SOURCE TEXT section start
Objective: This study investigated the relationship between doseresponse to participation in a veterans PCbMP program and diurnal cortisol. Cortisol reflects HPA function and PTSD is associated with HPA dysregulation.
Research Design: Veterans with PTSD were identified in PC and randomly assigned to treatment as usual (TAU, n = 21) or participation in brief 4-week Mindfulness Based Stress Reduction program (n = 19).
Background: Patients with posttraumatic stress disorder (PTSD) have significant medical morbidity, which may be mediated by hypothalamic pituitary axis (HPA) dysfunction and reflected in cortisol output. Many veterans with PTSD are hesitant to engage in traumafocused exposure treatments; therefore briefer, non-exposure-based treatments are needed; one such promising approach is an abbreviated Primary Care brief Mindfulness Program (PCbMP).
Subjects: Veterans (n = 40) (mean age, 48 ± 16 y; 90% men) with PTSD referred through their VA PC provider and randomly assigned to PCbMP or TAU.
SOURCE TEXT section end
INFORMATION SUPPLIED section start
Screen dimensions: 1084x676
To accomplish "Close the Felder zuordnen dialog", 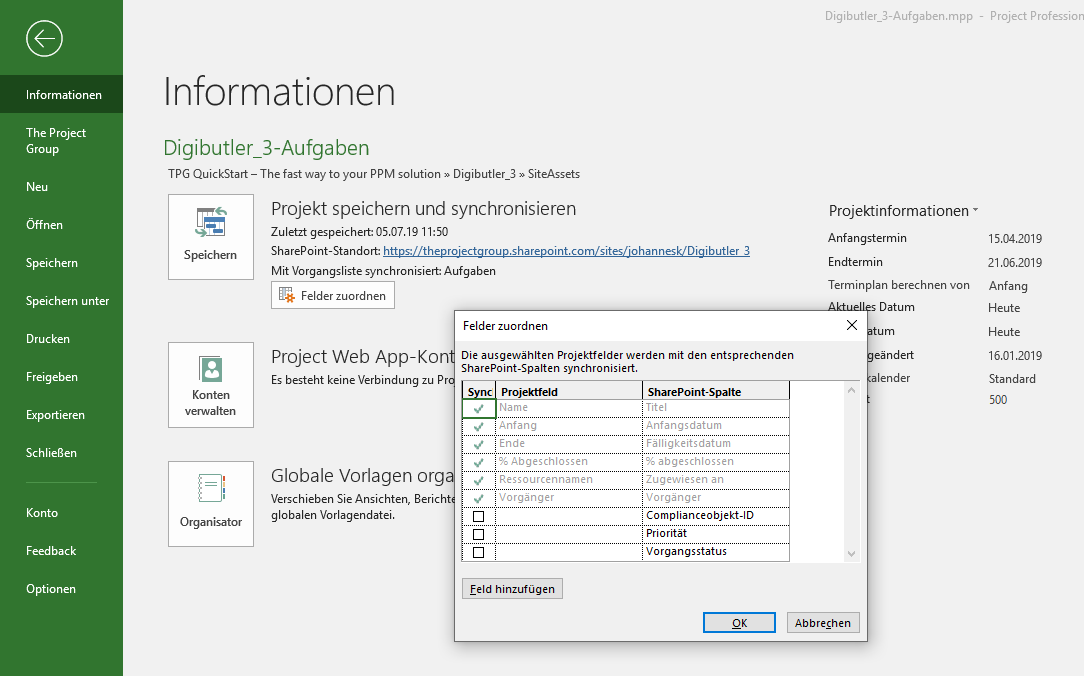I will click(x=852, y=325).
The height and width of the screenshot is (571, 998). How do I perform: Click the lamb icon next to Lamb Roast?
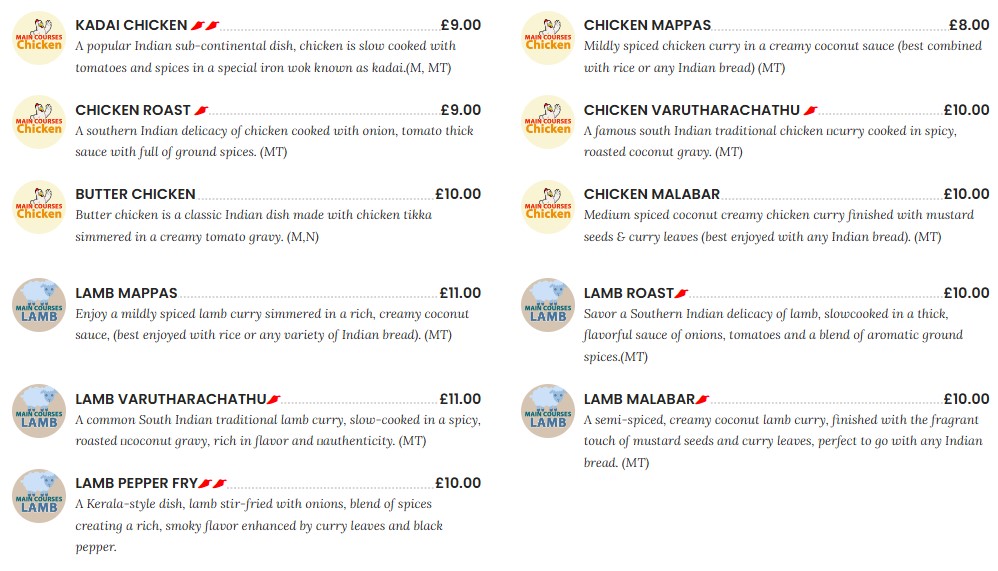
INFORMATION SUPPLIED section end
**PROBLEMS TO SOLVE:**
A – In the abstract on the mindfulness program for veterans with PTSD, how many veterans were randomly assigned to treatment as usual?
B – Proceed with the abstract on the mindfulness program for veterans with PTSD, starting after its last sentence.

**YOUR WRITTEN ANSWERS:**
A – 21

B –
Measure: As an objective indicator of HPA function, salivary diurnal cortisol was measured from samples collected across 2 consecutive days at baseline and follow-up.
Results: Analyses revealed that significant changes in cortisol were associated with PCbMP treatment engagement and dosing (number of mindfulness program sessions completed). Veterans completing 4 mindfulness-based meditation sessions significantly reduced their cortisol awakening response (P≤0.05); and had significant changes in cortisol area under the curve increase compared with TAU participants (P≤0.05). Results indicate that PCbMP has a beneficial physiological impact on veterans with PTSD with a minimum of 4 weeks of practice.